Moreover, Strauss urged these young acolytes to seek (like Alcibiades) a glorious vision of aggressive foreign war, in service of a holy cause. An idea that worked so very well for Alcibiades...and for the fanatical regimes of 1940s Europe.

(I go into all of this elsewhere. Just follow links above.)


A WELL-PLANNED COUNTER-ATTACK AGAINST DECADENT LIBERALISM

Thus inspired and with a profound sense of mission, these intellectual soldiers marched forth to do battle with a liberalism that they not only saw as decadent and corrupting, but also personally insulting. A liberalism that - while incredibly successful at transforming civilization (e.g. civil rights, womens’ rights, unprecedented social mobility, self-made wealth and self-expression), had also begun to expose a choice array of achilles heels. Some really ripe inconsistencies and hypocrisies and other easy targets.

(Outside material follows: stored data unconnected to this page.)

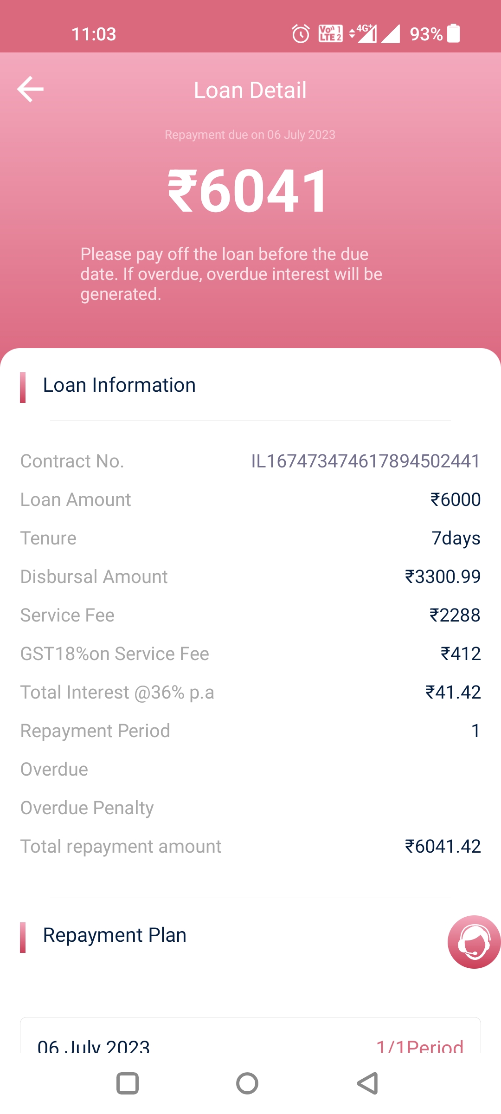
Task: Tap the VoLTE 2 status icon
Action: pos(330,34)
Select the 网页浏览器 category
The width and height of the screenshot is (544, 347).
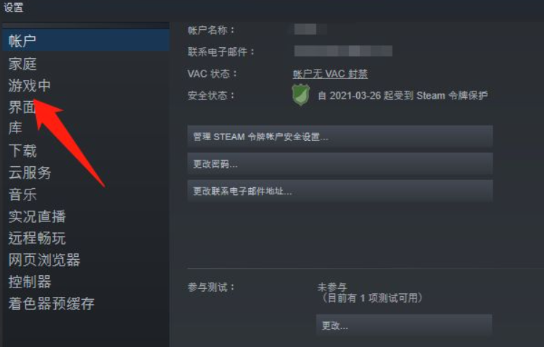[44, 260]
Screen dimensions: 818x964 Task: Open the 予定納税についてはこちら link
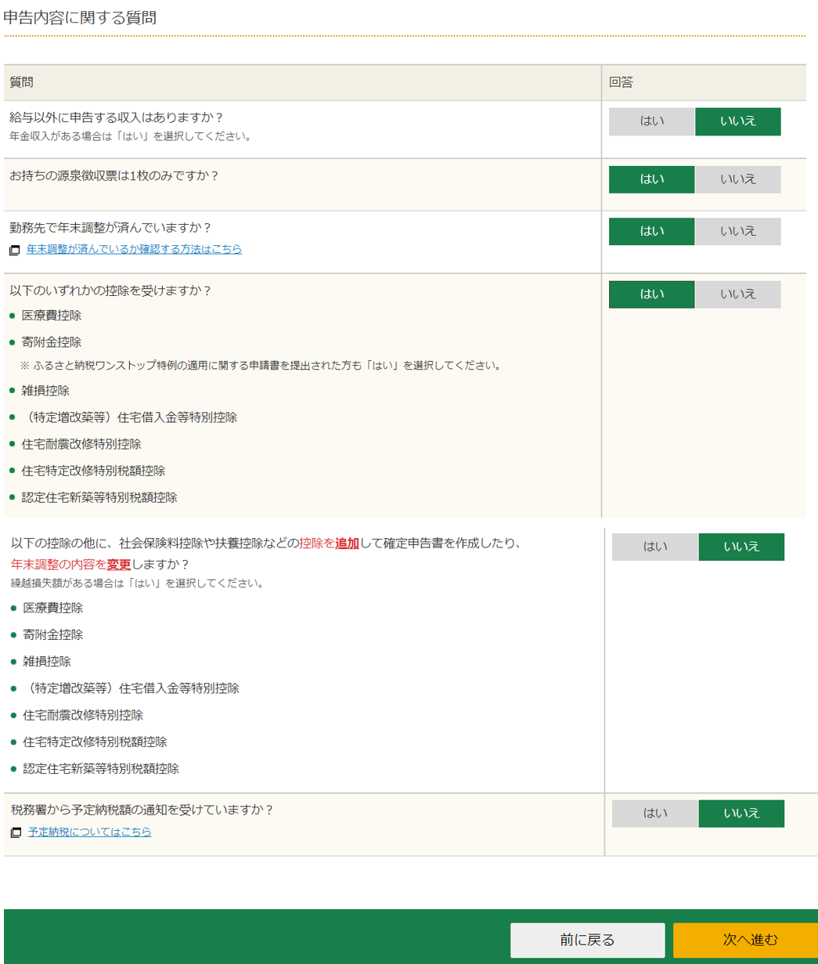pyautogui.click(x=89, y=832)
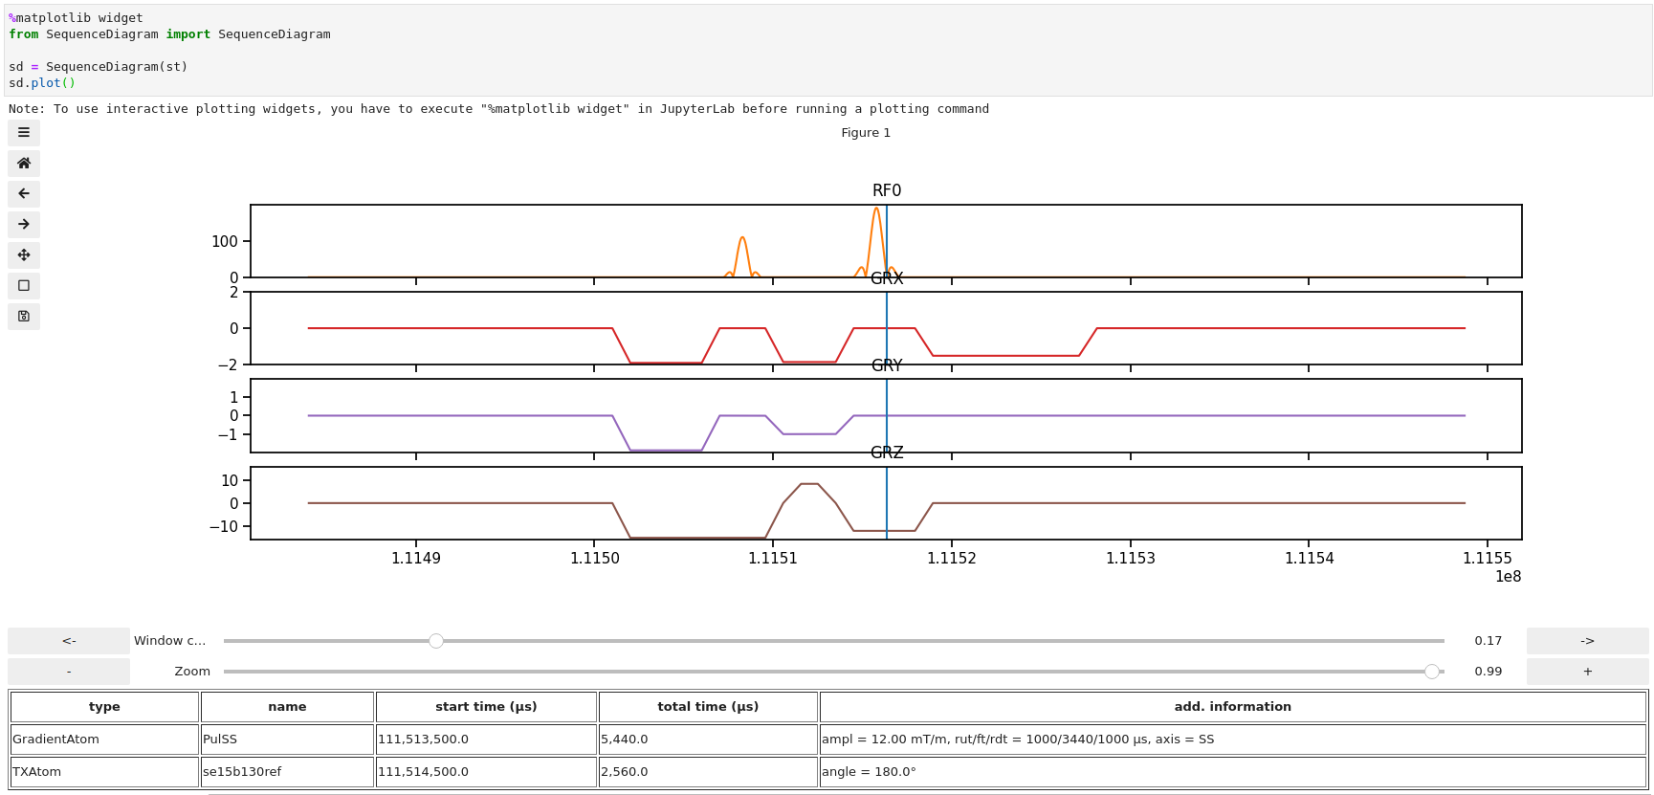Toggle the matplotlib toolbar menu icon
Viewport: 1654px width, 795px height.
pos(24,133)
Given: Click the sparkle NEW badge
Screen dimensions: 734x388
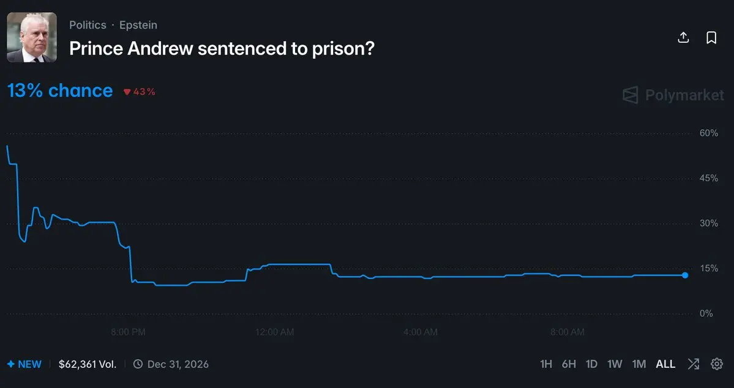Looking at the screenshot, I should [x=24, y=364].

And so, with the end of the Cold War afoot, the Straussian Boys focused on those weaknesses, sharpening their arrows and designing an ingenious plan of war.

We all know what happened next, as their rationalizations mixed with a ferocious southern-rural suburban strategy, turning America’s cities into The Enemy, a campaign that was abetted by dear collaborators on the far left.

Indeed, it was quite a ride for The Boys, while it lasted, overseeing some of the most brilliant and successful political turnabouts since Scipio went to Carthage, including that masterful work of public polemic, Newt Gingrich’s aforementioned “Contract With America,” and culminating in a decade that seemed to prove Plato right, when he asserted that democracy is for saps.

A time when power coalesced - as the neocons had planned - into the hands of a righteous class of platonic philosopher kings.

Well, almost.

Actually, it was seized by kings, all right. An aristocracy that (as in Hellenistic times) at least seemed to appreciate philosophers. Seemed to. For a while. Until...

...until things all started going down the tubes for the classic neocons. Because, as history shows, there is a world of difference between dogma-driven power-grabbing and proficient statecraft.